» Task requirements
Pull out each line of the material below that contains the string "menu", treating uppercase and lowercase letters as distinct.

--- START ---

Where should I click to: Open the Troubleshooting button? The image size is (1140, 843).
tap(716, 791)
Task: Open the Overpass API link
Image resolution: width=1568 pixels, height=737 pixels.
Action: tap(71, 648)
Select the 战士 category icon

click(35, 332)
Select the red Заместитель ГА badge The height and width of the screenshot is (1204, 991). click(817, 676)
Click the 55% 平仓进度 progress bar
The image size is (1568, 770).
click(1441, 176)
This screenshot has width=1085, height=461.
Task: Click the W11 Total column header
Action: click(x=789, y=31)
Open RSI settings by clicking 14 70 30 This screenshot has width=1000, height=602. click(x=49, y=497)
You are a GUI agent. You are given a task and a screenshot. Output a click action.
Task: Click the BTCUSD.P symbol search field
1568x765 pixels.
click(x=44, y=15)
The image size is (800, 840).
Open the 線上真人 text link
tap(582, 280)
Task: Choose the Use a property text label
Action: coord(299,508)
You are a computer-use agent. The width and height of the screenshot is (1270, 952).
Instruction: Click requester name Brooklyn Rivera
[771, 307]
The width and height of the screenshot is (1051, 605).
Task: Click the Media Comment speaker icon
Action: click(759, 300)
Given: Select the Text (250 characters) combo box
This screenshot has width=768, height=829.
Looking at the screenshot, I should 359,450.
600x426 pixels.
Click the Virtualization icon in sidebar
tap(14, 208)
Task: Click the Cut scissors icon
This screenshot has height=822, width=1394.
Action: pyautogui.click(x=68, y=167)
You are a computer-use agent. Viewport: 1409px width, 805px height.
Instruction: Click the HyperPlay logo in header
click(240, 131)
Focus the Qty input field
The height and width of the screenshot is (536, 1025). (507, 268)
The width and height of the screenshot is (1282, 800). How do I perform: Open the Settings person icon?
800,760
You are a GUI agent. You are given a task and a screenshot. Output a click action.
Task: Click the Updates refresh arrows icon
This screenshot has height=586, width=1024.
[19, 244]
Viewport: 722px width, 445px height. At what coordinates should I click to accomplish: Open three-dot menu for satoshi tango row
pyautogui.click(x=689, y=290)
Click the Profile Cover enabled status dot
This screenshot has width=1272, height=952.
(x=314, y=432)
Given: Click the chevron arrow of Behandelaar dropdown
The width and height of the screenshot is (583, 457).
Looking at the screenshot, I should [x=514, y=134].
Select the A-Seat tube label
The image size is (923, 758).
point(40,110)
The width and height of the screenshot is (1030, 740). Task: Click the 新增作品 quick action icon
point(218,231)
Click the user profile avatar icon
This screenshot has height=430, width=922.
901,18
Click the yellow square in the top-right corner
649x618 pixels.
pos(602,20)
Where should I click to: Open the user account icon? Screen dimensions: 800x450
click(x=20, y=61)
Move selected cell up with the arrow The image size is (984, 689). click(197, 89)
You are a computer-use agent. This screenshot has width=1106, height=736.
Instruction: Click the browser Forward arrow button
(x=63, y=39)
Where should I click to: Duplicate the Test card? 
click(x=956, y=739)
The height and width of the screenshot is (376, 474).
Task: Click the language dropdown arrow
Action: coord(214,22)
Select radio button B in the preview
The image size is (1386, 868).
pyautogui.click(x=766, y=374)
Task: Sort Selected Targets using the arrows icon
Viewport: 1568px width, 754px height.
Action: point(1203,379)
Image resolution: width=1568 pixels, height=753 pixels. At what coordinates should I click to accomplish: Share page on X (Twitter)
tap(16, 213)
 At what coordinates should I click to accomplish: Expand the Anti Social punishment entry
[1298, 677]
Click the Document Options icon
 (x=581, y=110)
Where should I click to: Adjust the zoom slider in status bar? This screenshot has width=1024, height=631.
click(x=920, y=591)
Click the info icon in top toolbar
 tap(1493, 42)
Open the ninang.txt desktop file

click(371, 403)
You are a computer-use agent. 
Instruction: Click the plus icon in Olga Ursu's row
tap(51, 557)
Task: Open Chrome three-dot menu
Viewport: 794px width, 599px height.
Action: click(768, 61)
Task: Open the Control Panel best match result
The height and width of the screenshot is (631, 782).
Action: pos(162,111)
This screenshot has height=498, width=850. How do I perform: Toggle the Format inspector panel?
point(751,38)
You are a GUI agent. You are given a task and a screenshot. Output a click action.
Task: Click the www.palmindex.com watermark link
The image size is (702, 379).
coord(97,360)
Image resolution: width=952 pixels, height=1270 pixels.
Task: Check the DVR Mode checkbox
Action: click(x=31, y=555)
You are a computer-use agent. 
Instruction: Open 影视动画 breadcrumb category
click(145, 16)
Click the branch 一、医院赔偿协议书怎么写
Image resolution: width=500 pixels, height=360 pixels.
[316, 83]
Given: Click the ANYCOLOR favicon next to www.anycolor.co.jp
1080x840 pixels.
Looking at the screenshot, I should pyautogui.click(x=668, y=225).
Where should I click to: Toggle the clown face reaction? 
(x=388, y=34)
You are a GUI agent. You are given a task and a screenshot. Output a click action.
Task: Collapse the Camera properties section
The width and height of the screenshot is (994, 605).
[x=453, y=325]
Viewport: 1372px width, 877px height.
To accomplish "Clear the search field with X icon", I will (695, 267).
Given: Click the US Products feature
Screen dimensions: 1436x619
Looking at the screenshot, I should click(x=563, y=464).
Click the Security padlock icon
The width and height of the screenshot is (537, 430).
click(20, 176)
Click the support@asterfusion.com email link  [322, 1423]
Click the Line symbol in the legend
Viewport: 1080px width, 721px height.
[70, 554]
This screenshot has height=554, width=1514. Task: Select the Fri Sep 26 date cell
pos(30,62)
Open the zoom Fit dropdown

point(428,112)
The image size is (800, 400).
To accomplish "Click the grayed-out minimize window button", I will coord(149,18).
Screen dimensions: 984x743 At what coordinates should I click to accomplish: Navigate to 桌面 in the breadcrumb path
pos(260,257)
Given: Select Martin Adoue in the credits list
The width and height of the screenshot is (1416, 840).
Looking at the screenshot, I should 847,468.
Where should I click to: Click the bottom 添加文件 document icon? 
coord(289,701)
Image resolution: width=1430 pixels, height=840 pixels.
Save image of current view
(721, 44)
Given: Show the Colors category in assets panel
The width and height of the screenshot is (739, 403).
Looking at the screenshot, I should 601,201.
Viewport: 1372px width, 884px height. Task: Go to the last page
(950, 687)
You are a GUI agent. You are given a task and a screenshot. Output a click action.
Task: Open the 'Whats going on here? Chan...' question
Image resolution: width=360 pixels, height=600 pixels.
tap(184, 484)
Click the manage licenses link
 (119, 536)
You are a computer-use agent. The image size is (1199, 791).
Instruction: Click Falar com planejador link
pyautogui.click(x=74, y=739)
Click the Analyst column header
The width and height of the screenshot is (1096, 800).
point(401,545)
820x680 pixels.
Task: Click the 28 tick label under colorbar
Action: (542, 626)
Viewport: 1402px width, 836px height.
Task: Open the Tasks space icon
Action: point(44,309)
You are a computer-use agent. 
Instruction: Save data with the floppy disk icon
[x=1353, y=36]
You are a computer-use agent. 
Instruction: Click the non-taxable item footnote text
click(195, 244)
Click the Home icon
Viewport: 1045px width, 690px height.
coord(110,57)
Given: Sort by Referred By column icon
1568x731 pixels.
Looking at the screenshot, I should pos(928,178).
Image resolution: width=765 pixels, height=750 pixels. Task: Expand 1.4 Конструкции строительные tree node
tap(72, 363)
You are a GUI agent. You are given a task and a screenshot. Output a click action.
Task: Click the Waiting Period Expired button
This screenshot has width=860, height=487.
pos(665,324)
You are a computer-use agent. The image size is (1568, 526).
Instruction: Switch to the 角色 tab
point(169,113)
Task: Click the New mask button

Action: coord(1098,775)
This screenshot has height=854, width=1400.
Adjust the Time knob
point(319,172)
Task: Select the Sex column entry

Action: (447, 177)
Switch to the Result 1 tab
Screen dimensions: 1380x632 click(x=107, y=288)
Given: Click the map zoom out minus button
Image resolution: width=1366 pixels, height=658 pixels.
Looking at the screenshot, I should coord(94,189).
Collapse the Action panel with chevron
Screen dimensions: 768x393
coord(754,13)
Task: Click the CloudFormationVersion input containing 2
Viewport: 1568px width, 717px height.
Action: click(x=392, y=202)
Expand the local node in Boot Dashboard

--- END ---

» Written response
Viewport: 722px width, 445px height. At what coordinates should I click to accomplish: Open three-dot menu for satoshi tango row
Task: Open Chrome three-dot menu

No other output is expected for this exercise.